Personal information
- National team: Great Britain
- Born: 12 May 1992 (age 34) Ystrad, Rhondda, Wales, United Kingdom
- Height: 1.93 m (6 ft 4 in)
- Weight: 86 kg (190 lb)

Sport
- Sport: Swimming
- Strokes: Freestyle, Backstroke

Medal record
Men's swimming
Representing Great Britain
Olympic Games
| Gold medal – first place | 2020 Tokyo | 4×200 m freestyle |
World Championships (LC)
| Gold medal – first place | 2015 Kazan | 4×200 m freestyle |
| Gold medal – first place | 2017 Budapest | 4×200 m freestyle |
European Championships (LC)
| Gold medal – first place | 2018 Glasgow | 4×200 m freestyle |
| Gold medal – first place | 2020 Budapest | 4×200m mixed freestyle |
| Silver medal – second place | 2020 Budapest | 4×200 m freestyle |
| Bronze medal – third place | 2018 Glasgow | 4×200m mixed freestyle |
Representing Wales
Commonwealth Games
| Bronze medal – third place | 2014 Glasgow | 200 m freestyle |

= Calum Jarvis =

Welsh swimmer

Calum George Jarvis (born 12 May 1992) is a Welsh competitive swimmer who has represented Great Britain in World Championships and the Olympics, and Wales in the Commonwealth Games. Jarvis competes primarily in freestyle and backstroke events. In 2014, he competed at the Commonwealth Games in Glasgow as part of the Welsh team, winning the bronze medal in the 200m freestyle.

In 2015 at the World Championships, he formed part of the Great Britain gold medal-winning men's 4 x 200-metre freestyle relay team. In doing so, he became the first Welsh world champion in swimming In 2021, Jarvis swam the heat of the men's 4 x 200 metres freestyle relay at the 2020 Summer Olympics for the gold medal-winning Great Britain team, making him an Olympic champion in the event; along with Matt Richards, they became the first Welsh swimming Olympic champions in over 100 years.

==Career history==
He came to note in British swimming when he finished fifth in 200m backstroke in the 2010 British Championships. The next year he bettered this by finishing fourth in the same event in the 2011 British Championship in Manchester. In 2012 he was selected to trial for the British Team for the 2012 Summer Olympics.
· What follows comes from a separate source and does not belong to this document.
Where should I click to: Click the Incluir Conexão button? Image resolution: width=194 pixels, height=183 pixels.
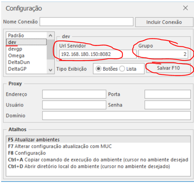tap(164, 22)
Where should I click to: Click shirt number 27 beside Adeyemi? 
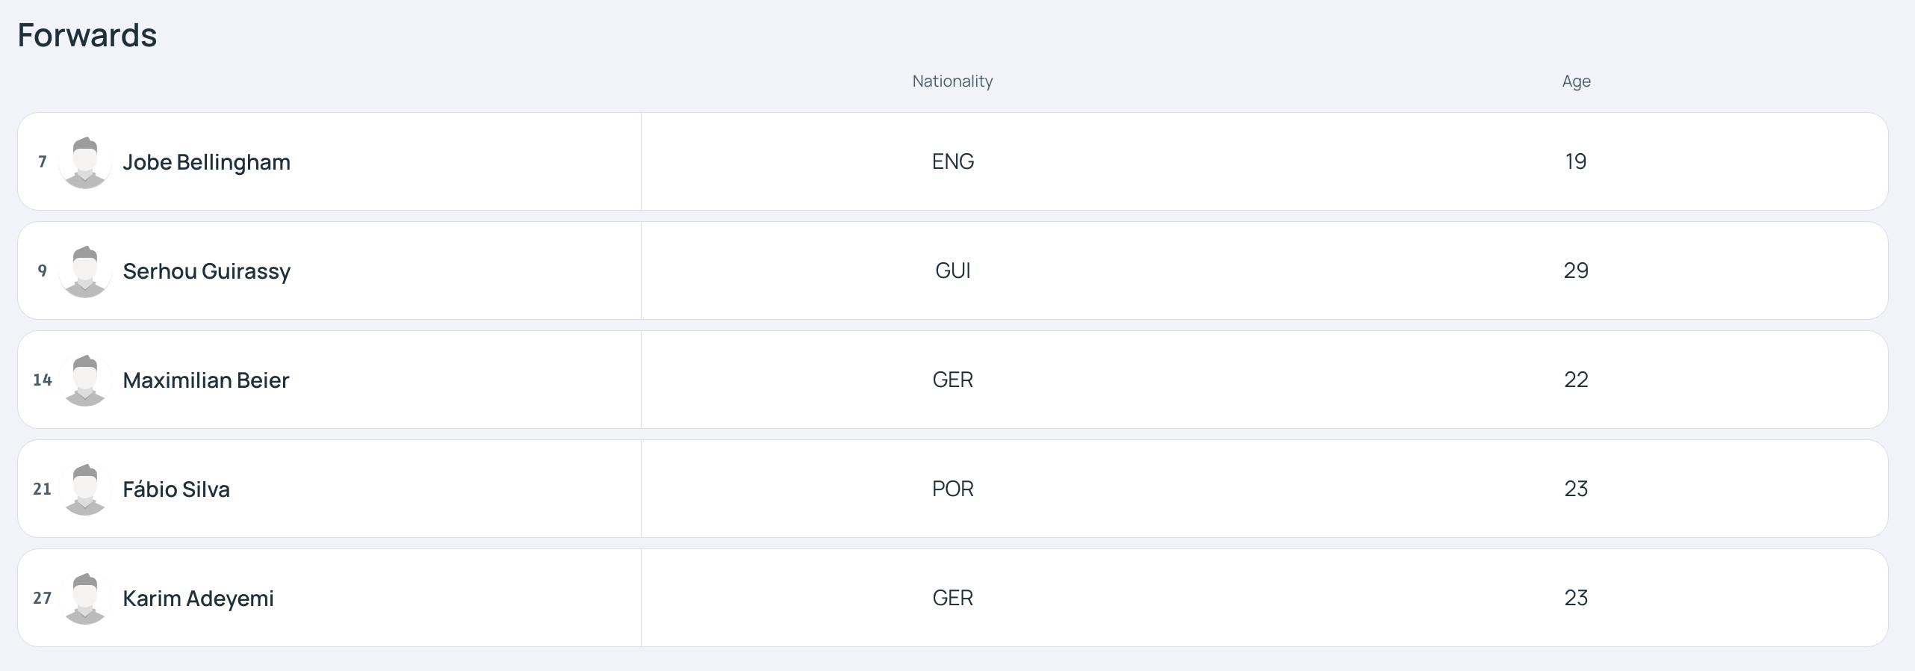tap(43, 599)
Held at the London Aquatics Centre, Jarvis entered four events and took gold position in his favoured 200m backstroke, although his time was under the Olympic qualification time and he failed to be selected for the British team.

2012 saw Jarvis enter his first senior international championship when he represented Great Britain at the 2012 European Short Course Championships in Chartres in France. Two years later, he won his second British Championship medal when he took silver in the 200m freestyle. At the same Championship he also set a new Welsh record in the 100m freestyle. These results saw him qualify for the Wales team at the 2014 Commonwealth Games in Glasgow. Jarvis entered three events at Glasgow, the 100m and 200m freestyle and the men's 4 × 100 m freestyle relay. In the 200m freestyle he won his heat to compete in the finals. Jarvis recorded a time of 1:46.53 in the 200m final to finish third to take the bronze medal, Wales' first swimming medal of the Games.

At the 2017 World Championships, he was part of the team that won gold in the 200-metre freestyle relay. He swam in the heats but not in the final.

At the 2018 European Championships, Jarvis won a gold as part of the relay team in the 4 × 200-metre freestyle relay with Duncan Scott, Thomas Dean and James Guy.

At the 2020 Tokyo Olympics, Jarvis was part of the British team that won the men's 4 × 200 metre freestyle relay. He swam in the heats but not in the final.

Jarvis was appointed Member of the Order of the British Empire (MBE) in the 2022 New Year Honours for services to swimming.

==Personal life==
Jarvis was born in Ystrad in the Rhondda, Wales in 1992, to Deborah Rees and John Jarvis. He was educated at St Minver Primary School then spent a year at Wadebridge School before moving to Plymouth College to pursue swimming at Plymouth Leander Swimming Club. He studied at University of Bath.